Task :: Below are some records; output exactly the lines from the line with "The height and width of the screenshot is (741, 1859)." to the line with "Given: Click the green", both ends kept, and nothing more.

Provided material Block Start

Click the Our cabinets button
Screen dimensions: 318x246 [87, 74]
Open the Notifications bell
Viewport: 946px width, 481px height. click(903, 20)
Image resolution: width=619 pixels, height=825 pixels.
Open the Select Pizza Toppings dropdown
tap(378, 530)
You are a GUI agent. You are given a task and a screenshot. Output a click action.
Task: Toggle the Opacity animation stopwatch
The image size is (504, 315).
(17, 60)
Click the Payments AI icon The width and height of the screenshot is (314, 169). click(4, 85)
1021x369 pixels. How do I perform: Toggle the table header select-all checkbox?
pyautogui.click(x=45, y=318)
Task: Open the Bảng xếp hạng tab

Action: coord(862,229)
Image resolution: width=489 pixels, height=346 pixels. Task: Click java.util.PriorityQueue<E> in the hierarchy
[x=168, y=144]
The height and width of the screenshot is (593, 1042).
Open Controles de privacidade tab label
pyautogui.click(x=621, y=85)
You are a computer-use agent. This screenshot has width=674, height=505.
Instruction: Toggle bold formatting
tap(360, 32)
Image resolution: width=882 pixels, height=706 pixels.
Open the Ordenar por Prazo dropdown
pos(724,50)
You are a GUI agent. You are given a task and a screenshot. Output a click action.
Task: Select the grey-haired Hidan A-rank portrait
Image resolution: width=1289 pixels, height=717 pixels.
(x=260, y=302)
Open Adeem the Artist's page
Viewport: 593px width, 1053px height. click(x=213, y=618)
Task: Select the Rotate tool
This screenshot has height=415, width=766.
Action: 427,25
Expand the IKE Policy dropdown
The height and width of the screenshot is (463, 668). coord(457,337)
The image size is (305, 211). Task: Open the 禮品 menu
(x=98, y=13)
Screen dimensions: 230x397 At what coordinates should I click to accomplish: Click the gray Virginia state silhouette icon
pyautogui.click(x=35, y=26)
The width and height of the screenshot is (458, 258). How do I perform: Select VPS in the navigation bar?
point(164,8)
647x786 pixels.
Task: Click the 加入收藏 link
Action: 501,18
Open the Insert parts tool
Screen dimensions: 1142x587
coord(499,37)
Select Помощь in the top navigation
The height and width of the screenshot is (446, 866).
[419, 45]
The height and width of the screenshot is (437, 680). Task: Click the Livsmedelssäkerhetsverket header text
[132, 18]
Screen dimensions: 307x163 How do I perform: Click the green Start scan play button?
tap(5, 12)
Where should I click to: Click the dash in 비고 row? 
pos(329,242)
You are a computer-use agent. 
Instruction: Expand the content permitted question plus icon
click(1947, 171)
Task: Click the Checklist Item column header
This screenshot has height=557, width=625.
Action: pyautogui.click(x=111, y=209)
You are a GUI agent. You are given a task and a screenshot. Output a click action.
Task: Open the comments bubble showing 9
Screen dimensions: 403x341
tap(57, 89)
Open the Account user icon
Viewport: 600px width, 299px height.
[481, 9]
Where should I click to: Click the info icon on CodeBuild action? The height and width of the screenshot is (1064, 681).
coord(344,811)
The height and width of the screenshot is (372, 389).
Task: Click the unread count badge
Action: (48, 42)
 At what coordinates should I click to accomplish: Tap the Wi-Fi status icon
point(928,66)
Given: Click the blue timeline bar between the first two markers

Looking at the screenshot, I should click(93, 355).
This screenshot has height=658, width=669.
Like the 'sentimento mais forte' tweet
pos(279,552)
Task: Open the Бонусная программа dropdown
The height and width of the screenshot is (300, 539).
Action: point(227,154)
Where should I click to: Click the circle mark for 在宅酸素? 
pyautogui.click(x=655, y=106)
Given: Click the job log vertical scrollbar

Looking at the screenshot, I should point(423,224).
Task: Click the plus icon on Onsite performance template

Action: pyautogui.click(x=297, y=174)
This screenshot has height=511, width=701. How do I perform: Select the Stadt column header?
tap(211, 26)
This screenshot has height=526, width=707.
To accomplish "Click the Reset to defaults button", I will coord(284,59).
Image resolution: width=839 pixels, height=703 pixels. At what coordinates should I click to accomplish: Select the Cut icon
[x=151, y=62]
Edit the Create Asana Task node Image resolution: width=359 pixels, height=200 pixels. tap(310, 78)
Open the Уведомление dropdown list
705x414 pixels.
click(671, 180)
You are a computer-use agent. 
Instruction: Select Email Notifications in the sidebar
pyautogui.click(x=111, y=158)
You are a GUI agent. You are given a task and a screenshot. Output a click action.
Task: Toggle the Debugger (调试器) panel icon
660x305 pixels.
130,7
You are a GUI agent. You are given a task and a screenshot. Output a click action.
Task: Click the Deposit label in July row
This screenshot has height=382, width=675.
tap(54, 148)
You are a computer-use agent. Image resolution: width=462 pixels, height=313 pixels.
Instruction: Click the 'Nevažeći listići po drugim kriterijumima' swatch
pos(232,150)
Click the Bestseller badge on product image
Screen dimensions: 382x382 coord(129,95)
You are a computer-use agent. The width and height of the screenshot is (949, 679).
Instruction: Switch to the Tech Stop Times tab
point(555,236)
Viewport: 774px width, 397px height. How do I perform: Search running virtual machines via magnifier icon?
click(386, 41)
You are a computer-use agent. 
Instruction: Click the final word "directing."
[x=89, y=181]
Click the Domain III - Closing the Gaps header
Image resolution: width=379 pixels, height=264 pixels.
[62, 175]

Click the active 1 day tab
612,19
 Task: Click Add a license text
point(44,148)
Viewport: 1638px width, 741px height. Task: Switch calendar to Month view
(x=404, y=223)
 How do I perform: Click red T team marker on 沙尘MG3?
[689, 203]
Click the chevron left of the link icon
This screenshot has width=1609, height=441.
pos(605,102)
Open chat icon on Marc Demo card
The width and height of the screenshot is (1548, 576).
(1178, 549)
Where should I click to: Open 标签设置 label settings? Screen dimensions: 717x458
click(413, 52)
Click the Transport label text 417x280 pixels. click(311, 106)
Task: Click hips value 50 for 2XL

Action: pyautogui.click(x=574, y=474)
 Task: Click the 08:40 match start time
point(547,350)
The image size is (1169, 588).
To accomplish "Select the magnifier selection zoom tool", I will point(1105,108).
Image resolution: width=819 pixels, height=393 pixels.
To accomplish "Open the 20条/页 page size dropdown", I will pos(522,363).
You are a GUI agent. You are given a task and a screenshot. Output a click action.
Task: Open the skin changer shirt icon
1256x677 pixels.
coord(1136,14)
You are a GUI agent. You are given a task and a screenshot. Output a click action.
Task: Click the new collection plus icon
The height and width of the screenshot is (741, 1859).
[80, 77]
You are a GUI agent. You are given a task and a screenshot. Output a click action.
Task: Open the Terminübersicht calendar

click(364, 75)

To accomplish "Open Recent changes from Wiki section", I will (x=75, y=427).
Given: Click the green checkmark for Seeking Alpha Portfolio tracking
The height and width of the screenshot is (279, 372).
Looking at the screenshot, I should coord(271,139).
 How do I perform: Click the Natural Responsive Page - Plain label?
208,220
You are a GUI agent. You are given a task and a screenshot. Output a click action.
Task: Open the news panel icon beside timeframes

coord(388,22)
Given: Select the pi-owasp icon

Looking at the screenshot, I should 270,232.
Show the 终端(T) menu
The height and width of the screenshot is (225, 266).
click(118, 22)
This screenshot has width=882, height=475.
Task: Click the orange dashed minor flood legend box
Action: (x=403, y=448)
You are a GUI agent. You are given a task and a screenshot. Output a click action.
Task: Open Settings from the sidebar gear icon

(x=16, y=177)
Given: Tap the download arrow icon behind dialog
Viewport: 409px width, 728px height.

Provided material Block End

Response below ::
The height and width of the screenshot is (741, 1859).
[80, 77]
You are a GUI agent. You are given a task and a screenshot. Output a click action.
Task: Open the Terminübersicht calendar

click(364, 75)

To accomplish "Open Recent changes from Wiki section", I will (x=75, y=427).
Given: Click the green checkmark for Seeking Alpha Portfolio tracking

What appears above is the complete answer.